Ingress + Ingress ControllerConcentrating external entry points in one place. Controllers like nginx / Traefik / GKE Ingress.
resources.requests / limitsA Pod’s CPU / memory requests and limits. The basis of scheduling and OOM.
Health checkliveness / readiness / startup probes. How K8s decides a container is alive.
HPA / VPA / Cluster AutoscalerAuto-adjusting Pod count, Pod resources, and node count to load.
RBAC / NetworkPolicy / ResourceQuotaThe depth of security and resource policy we touched briefly here.
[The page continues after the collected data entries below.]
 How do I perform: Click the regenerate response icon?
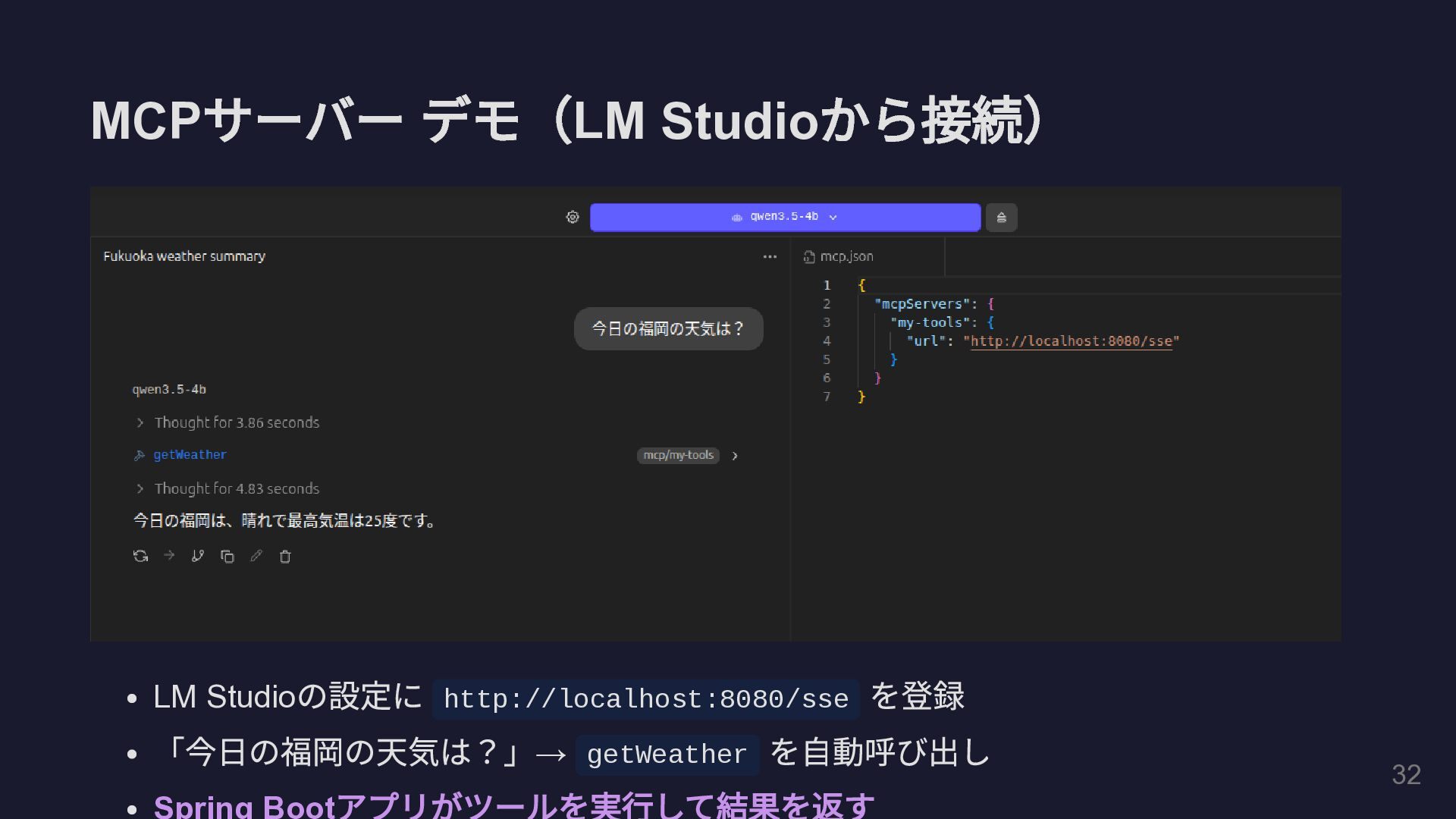click(x=140, y=556)
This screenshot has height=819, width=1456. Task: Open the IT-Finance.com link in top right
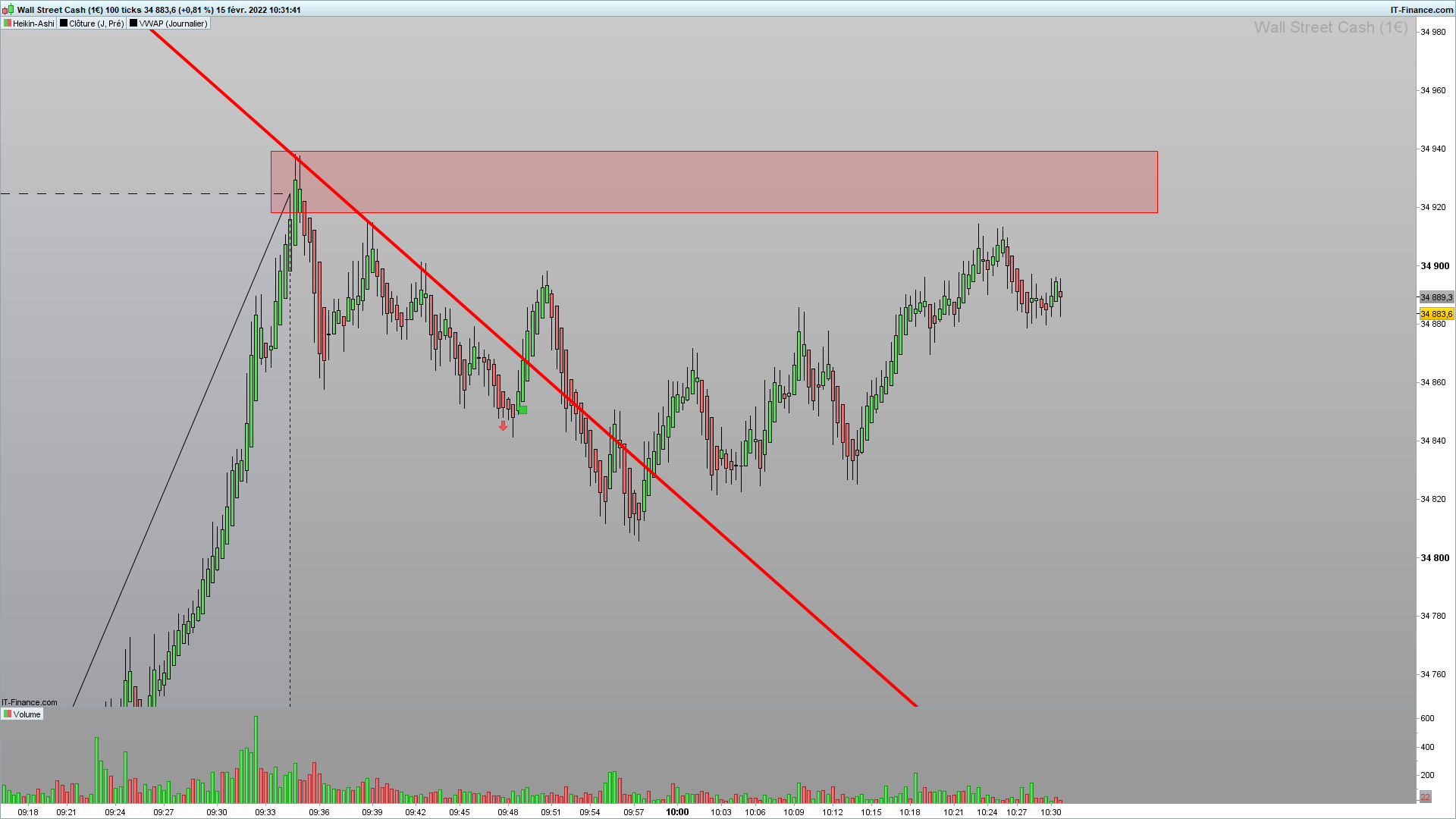click(x=1421, y=10)
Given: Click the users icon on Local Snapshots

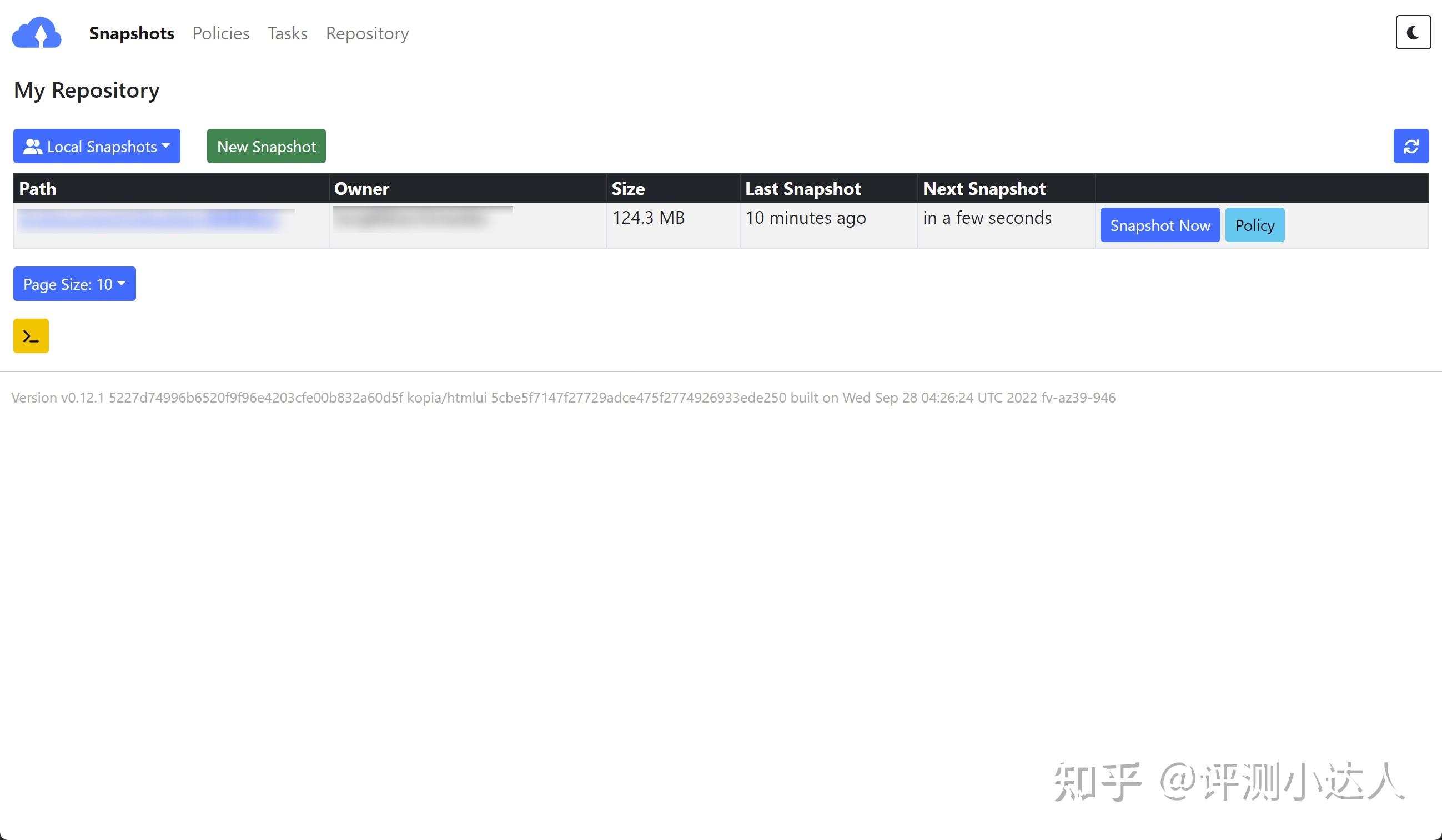Looking at the screenshot, I should [x=33, y=147].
After working through those seven, you’ll be one step closer to writing your own manifests in a company cluster’s manifest directory. The tracks after that — K8s Advanced and K8s Practice — cover Helm, Kustomize, GitOps (ArgoCD / Flux), observability (Prometheus / Grafana / Loki), and cluster operations (upgrades, backups, multi-cluster) in earnest.

Wrap #

The Basics series — 7 posts on the fundamentals of K8s. From a single host to bringing up a cluster, writing your first manifest, keeping multiple Pods alive reliably, exposing them externally, and pulling config and secrets out of the body. If you can understand which objects a manifest produces inside a cluster and how those objects connect, this series has done its job. K8s Intermediate picks up the deeper topics on top of this foundation, one by one.